As for the newspapers, well, I admit to being rather tongue in cheek on that topic!
22 November, 2018
Looking forward very much to being one of the featured authors!
21 November, 2018
15 November, 2018
I’ve never been prouder of my adopted city than over the last couple of weeks. An angry comment from a veteran to Councillor Stuart Martin last year about the dismal effort made to commemorate Remembrance Day has led to an explosion of red all over the Ripon district. He and the indefatigable Hazel Barker have spearheaded a tremendous community effort. Well over 50 000 knitted and crocheted poppies, produced and sewn onto netting by many willing hands, lined the route from the Cenotaph to the Cathedral in preparation for Sunday’s parade. Not only that, they’d spilled out into the Spa Gardens, were to be seen in every shop window, all over the Market Place and the Town Hall… I could go on and on! All the stops were pulled out at the Cathedral too, with its Fields of Mud installation (the magnificent creation of local artist Dan Metcalfe), Wall of Remembrance, poppies cascading from the pulpit (and just about everywhere else) and silhouette soldiers on guard. Roundabouts and other entry points to the city sported large wooden poppies produced by the JennyRuth workshops.
Memories of the Concert of Remembrance will stay with me for a long time and not just because my eyes were wet for most of it. During the readings and while the Dishforth Military Wives, Cathedral Youth Choir and Combined Ripon Primary Schools sang and Ripon City Band played, the names of the fallen were scrolling up endlessly on a screen above their heads. All the surnames were local ones, often repeated, which really brought home the losses to individual families in a community that only numbered around 10 000 at that time.
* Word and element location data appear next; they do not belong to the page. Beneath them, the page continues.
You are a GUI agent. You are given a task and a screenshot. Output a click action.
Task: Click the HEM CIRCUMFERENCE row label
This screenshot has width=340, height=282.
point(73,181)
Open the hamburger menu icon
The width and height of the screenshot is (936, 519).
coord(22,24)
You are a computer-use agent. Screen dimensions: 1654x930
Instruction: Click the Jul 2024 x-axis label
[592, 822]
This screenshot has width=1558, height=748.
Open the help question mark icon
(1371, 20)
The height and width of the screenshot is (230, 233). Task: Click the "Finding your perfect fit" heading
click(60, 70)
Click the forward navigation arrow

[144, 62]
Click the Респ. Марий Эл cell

A fabulous light show projected onto the west facade of the Cathedral attracted large crowds on several evenings. Photographs of soldiers and their horses alternated with displays of poppies and lines from well known war poems. Wilfred Owen wrote some of his best while stationed in Ripon, which was home to a huge military camp throughout the hostilities.
Ripon’s contribution to the centenary of what we now call the Great War has been recognised all over the UK and beyond, featured in both local and national news broadcasts and LEST WE FORGET was on everyone’s lips.
12 November, 2018
Some things are just meant to be. Still grieving over the loss of our 17-year old cats Tom and Tabitha, I was browsing through the website of our local Blue Cross rehoming centre when this unhappy looking chap caught my eye. A week later, he was ours. Five years old and with a chequered history, Jago has settled in beautifully and quite taken over the house.
We’ve had our ups and downs already, though. The first – and so far only – time he has been outdoors since we got him, he had a run in with one of the other neighbourhood cats and needed emergency treatment for a badly bitten back leg. It’s still devoid of fur and he will be housebound once more until all danger of infection is past. At this time of year, though, that’s no bad thing. Bonfire Night celebrations, once restricted to 5th November, go on over a much longer period these days and the last thing Jago needs is to be exposed to fireworks.
He’s a very cuddly cat and I hope that he will be as happy with us as we are with him. More reports will undoubtedly follow. Watch this space!